_EXCERPTED DATA_
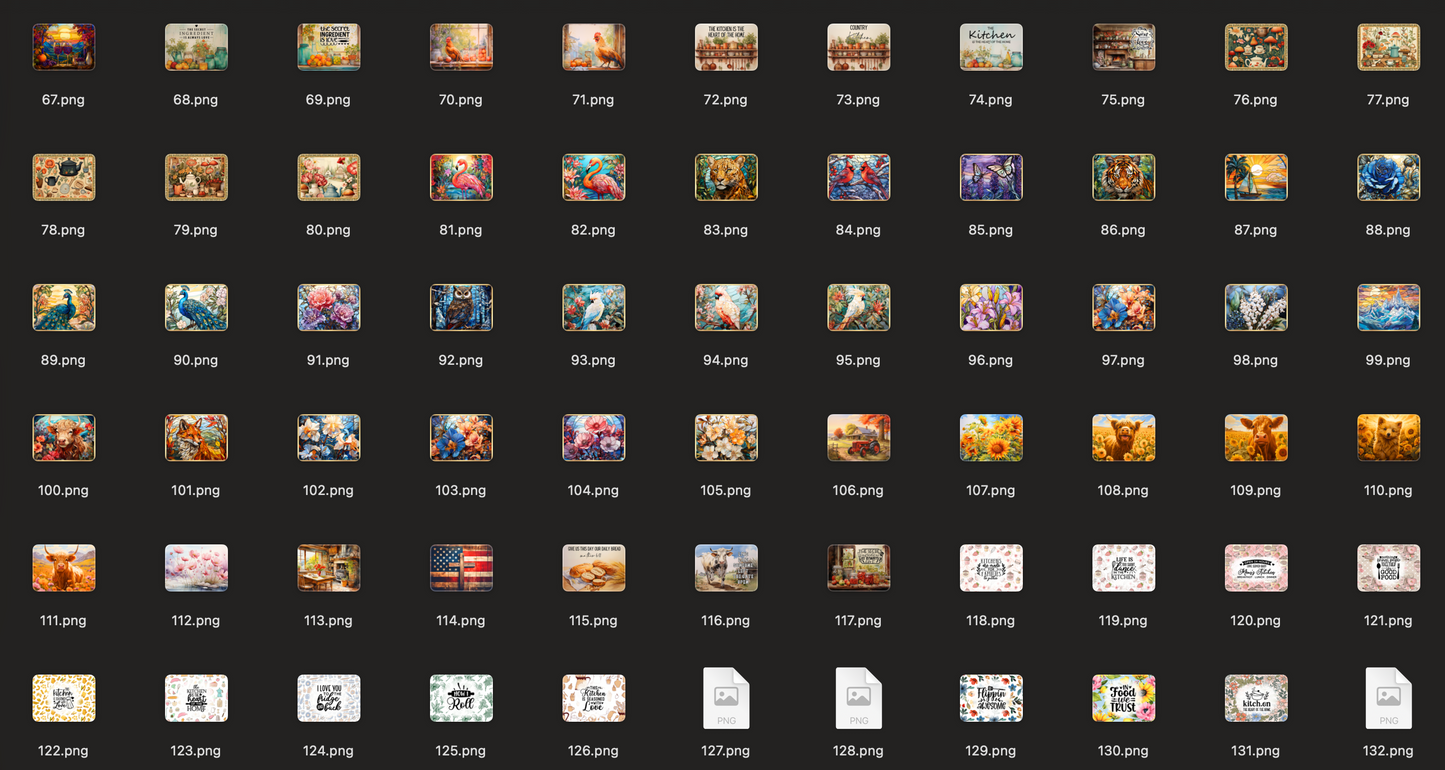1445x770 pixels.
Task: Select the pink flamingo thumbnail 81.png
Action: [461, 177]
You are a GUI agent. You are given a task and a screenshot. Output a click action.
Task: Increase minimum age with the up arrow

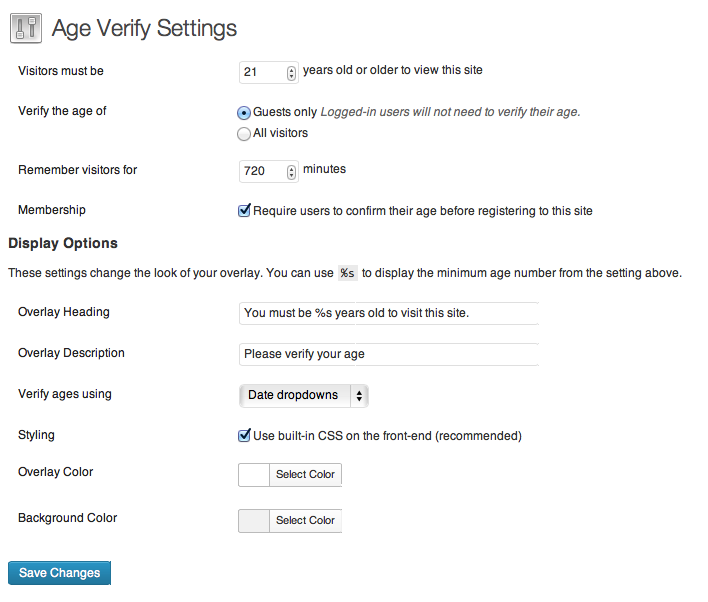(291, 68)
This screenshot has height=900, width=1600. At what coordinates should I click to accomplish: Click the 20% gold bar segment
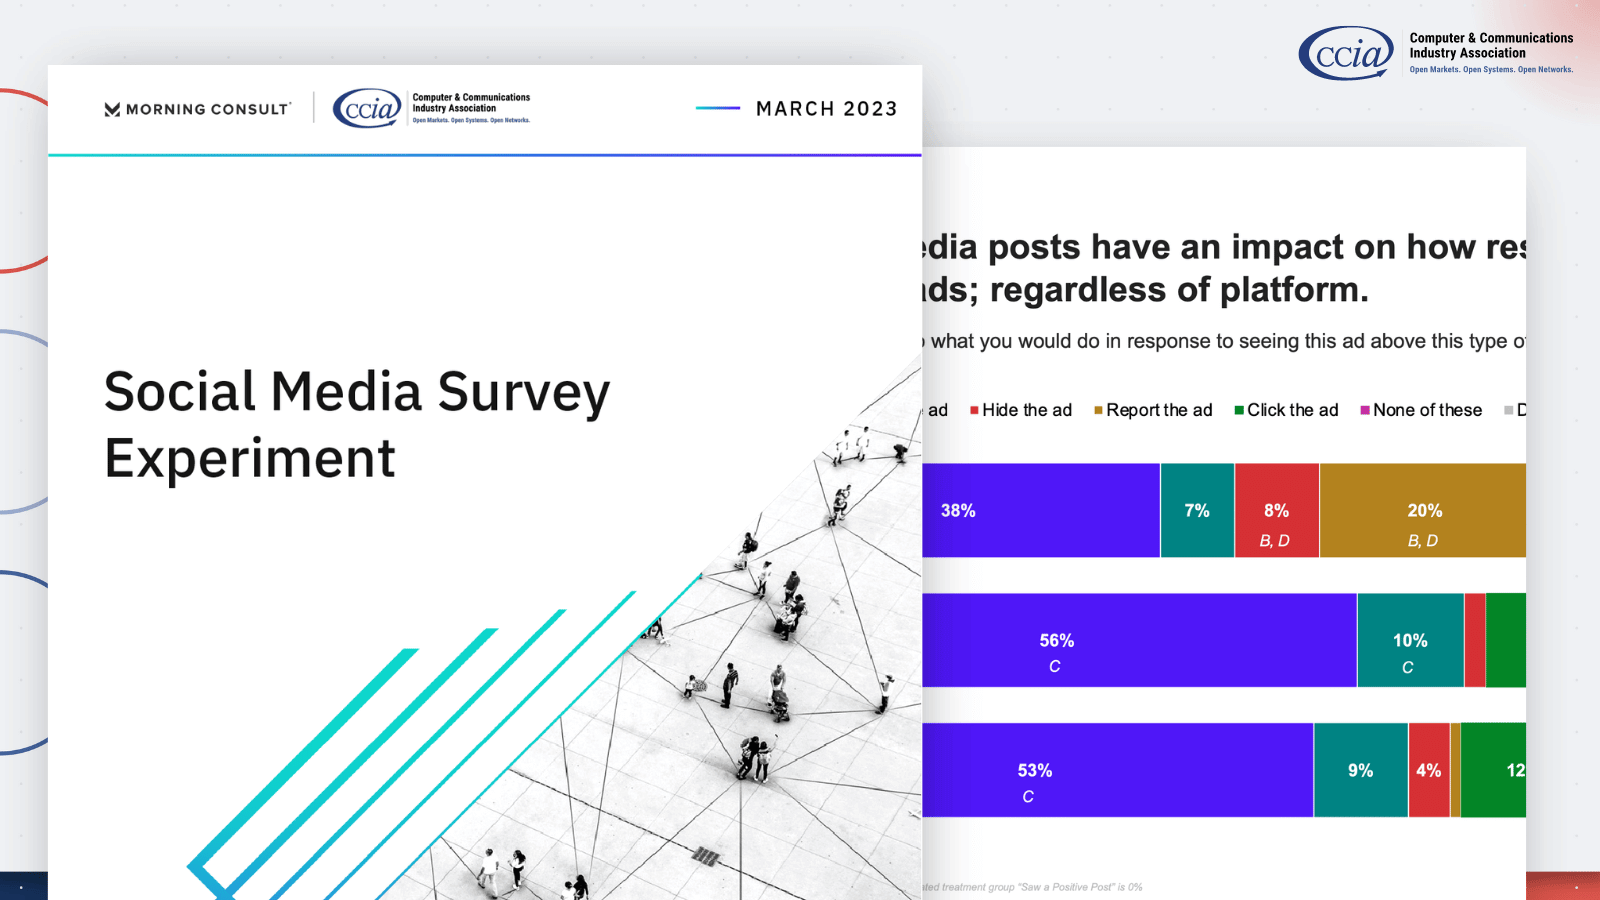[x=1423, y=510]
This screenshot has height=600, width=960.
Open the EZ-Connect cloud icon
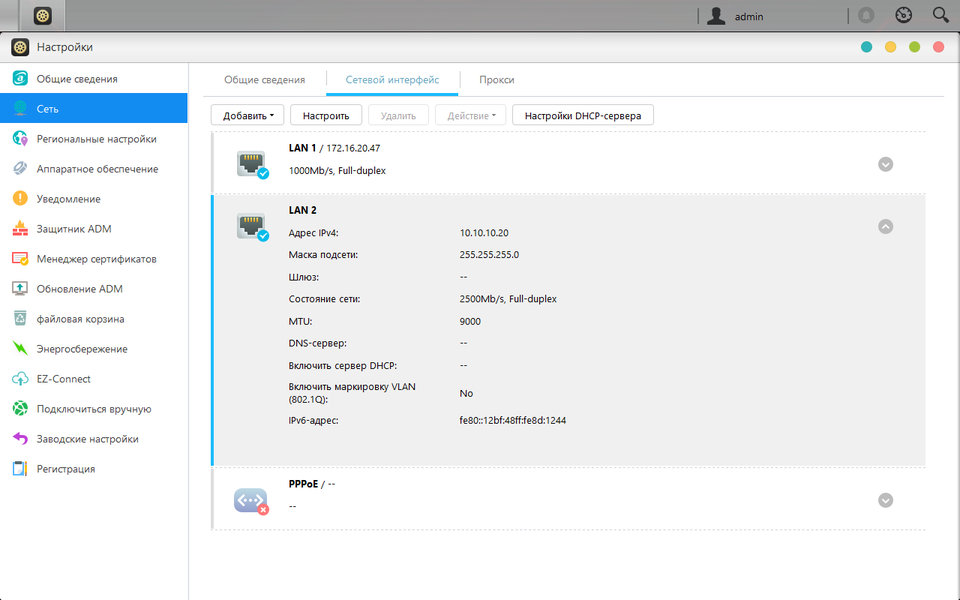click(20, 378)
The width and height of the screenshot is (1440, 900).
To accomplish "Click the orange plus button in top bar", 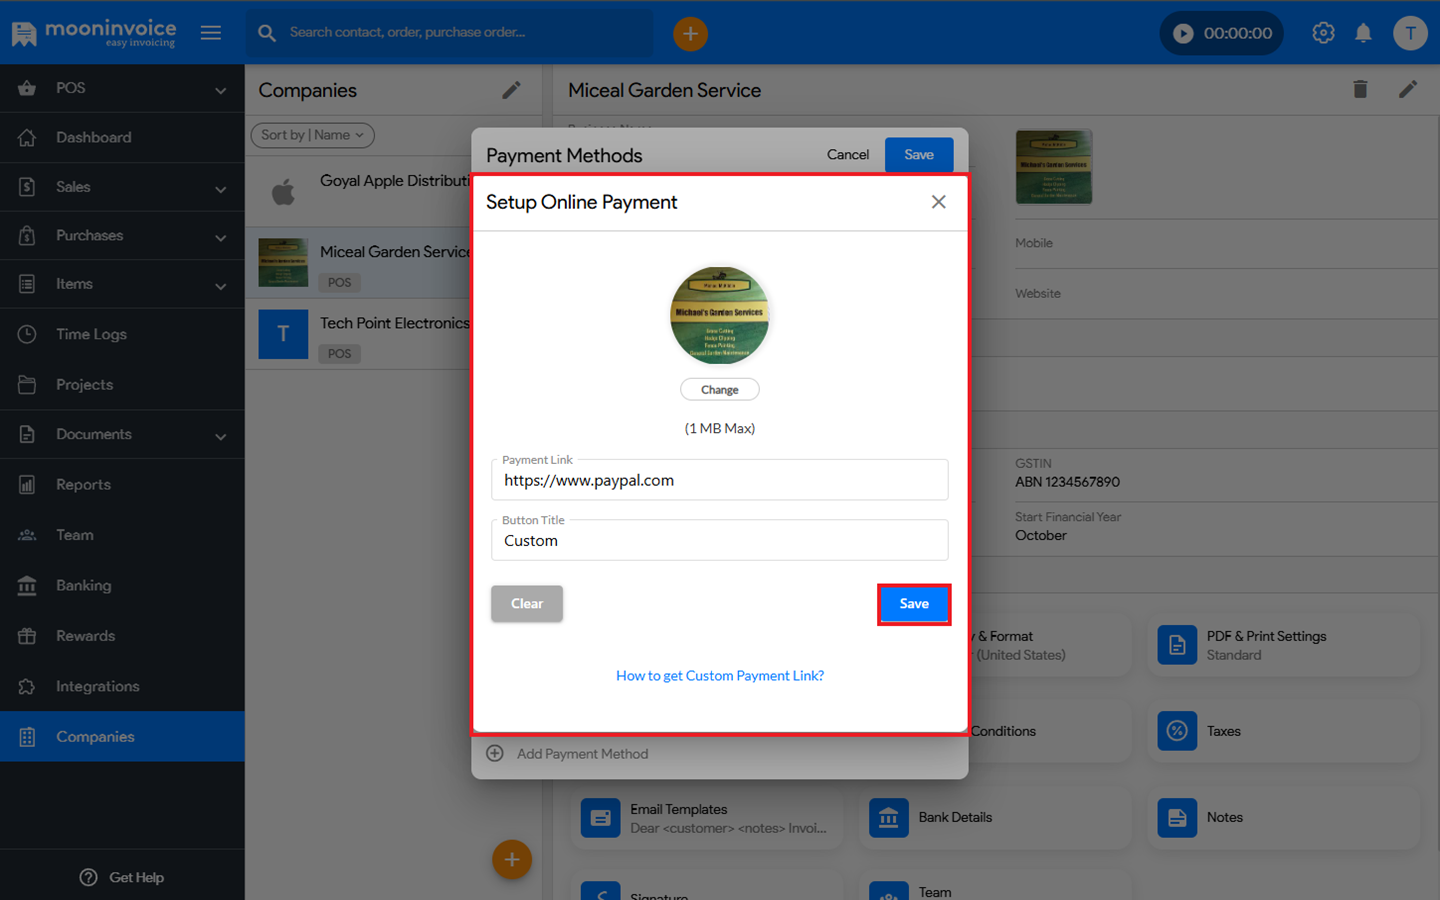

_TASK TO CARRY OUT_
Lines from the one with "This screenshot has height=900, width=1600." through the final line of the records are the whole answer; print them exactly, minus any pictures.

_ANSWER_
This screenshot has height=900, width=1600. At what coordinates should I click to accomplish: Click the 20% gold bar segment
[x=1423, y=510]
This screenshot has height=600, width=960.
Open the EZ-Connect cloud icon
click(20, 378)
The width and height of the screenshot is (1440, 900).
To accomplish "Click the orange plus button in top bar", 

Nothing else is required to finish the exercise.